Music to my ears!! I have not come across any small place that serves pork! Elphaba, would you please be able to list them? Pork is my absolute favourite meat!!!!


----------



## Mr Rossi

Fibbers, Dubliners, Dhow & Anchor. Wouldn't recommend the fry up in the Harvester in Crown Plaza, SZR. Only time I've had a dicky tum here.


----------



## Elphaba

pamela0810 said:


> Music to my ears!! I have not come across any small place that serves pork! Elphaba, would you please be able to list them? Pork is my absolute favourite meat!!!!


There are loads of places.

IV (good sausages, plus gammon)
Dubliners
Oscar's Vine Society (charcuterie & terrines) at Crown Plaza, SZR
Brauhaus at Jumeirah Rotana
Hofbrauhaus at JW Marriott
Verre & Mezzanine for high end
Raffles Roast - Friday brunch 
Billy Blues at Rydges Plaza for ribs & pulled pork

Most high end hotels have restaurants that serve pork.

Enjoy!
-


----------



## pamela0810

Excellent!!! :clap2: Thank you!!


----------



## MarcelDH

Thanks everyone!

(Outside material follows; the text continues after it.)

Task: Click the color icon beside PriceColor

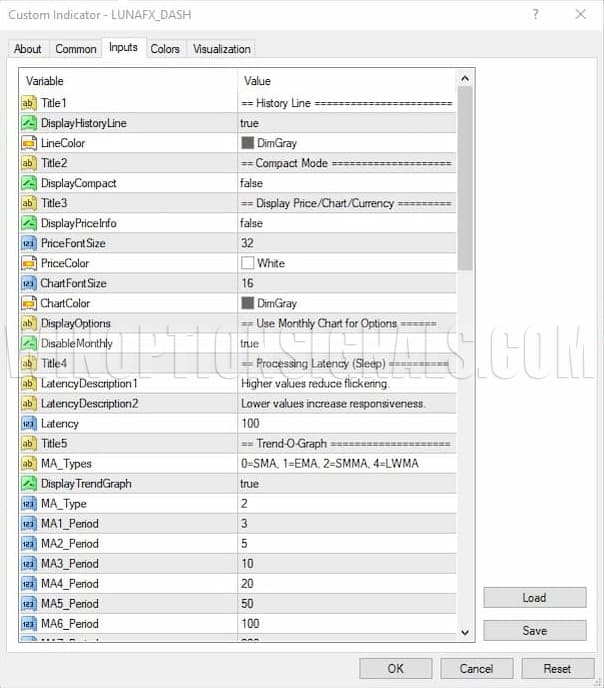Action: pos(29,263)
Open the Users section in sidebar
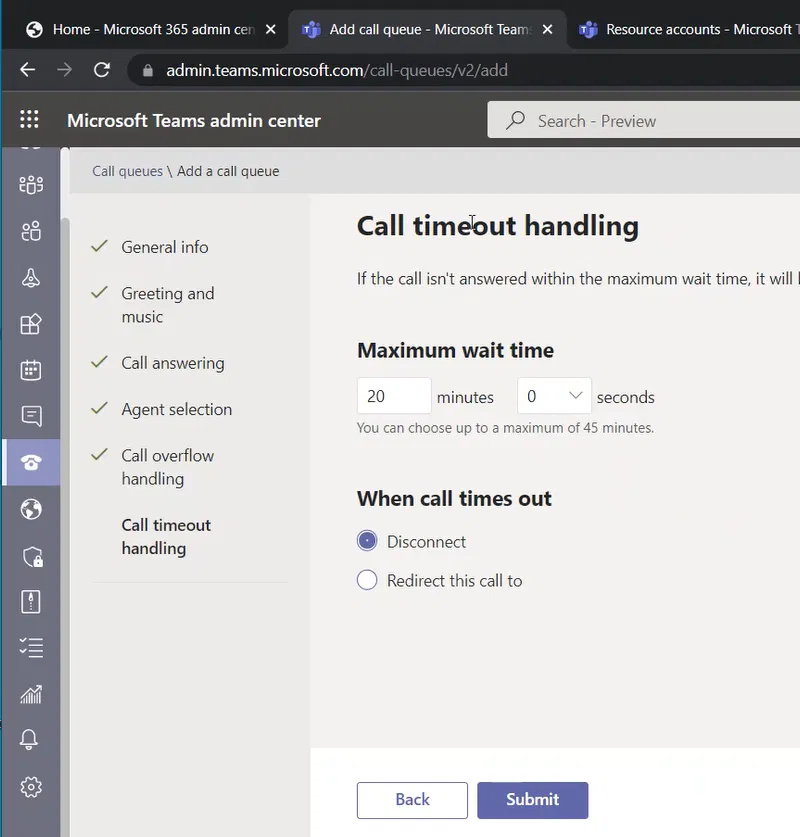800x837 pixels. click(31, 232)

And of course the tautology in the title of this thread was used to attract attention to the topic and was not meant to be an unintentional slip of the tongue by the author.........wow "not meant to be an unintentional" is another one, can you get additional stars for this?


----------



## Bigjimbo

MarcelDH said:


> Thanks everyone! And of course the tautology in the title of this thread was used to attract attention to the topic and was not meant to be an unintentional slip of the tongue by the author.........wow "not meant to be an unintentional" is another one, can you get additional stars for this?


The Italian section of Bussola do an amazing suckling pig belly. Possibly the best bit of pork I have ever had. Ribs is tricky as even fibbers (who are normally so reliable for good honest food) don't do these particularly well. Bar Zar do a nice well cooked rack of ribs and they are not to expensive.


----------



## pannyzero

*Dejavu*



MarcelDH said:


> Hello all,
> 
> This may be a bit of a controversial topic, but does anyone know (or have any recommendations for) restaurants in Dubai that serve pork? I would in particular be interested in genuine pork ribs....
> 
> Thanks a lot!


 Good topic, Marcel...LOL


----------



## ipshi

MarcelDH said:


> Thanks everyone! And of course the tautology in the title of this thread was used to attract attention to the topic and was not meant to be an unintentional slip of the tongue by the author.........wow "not meant to be an unintentional" is another one, can you get additional stars for this?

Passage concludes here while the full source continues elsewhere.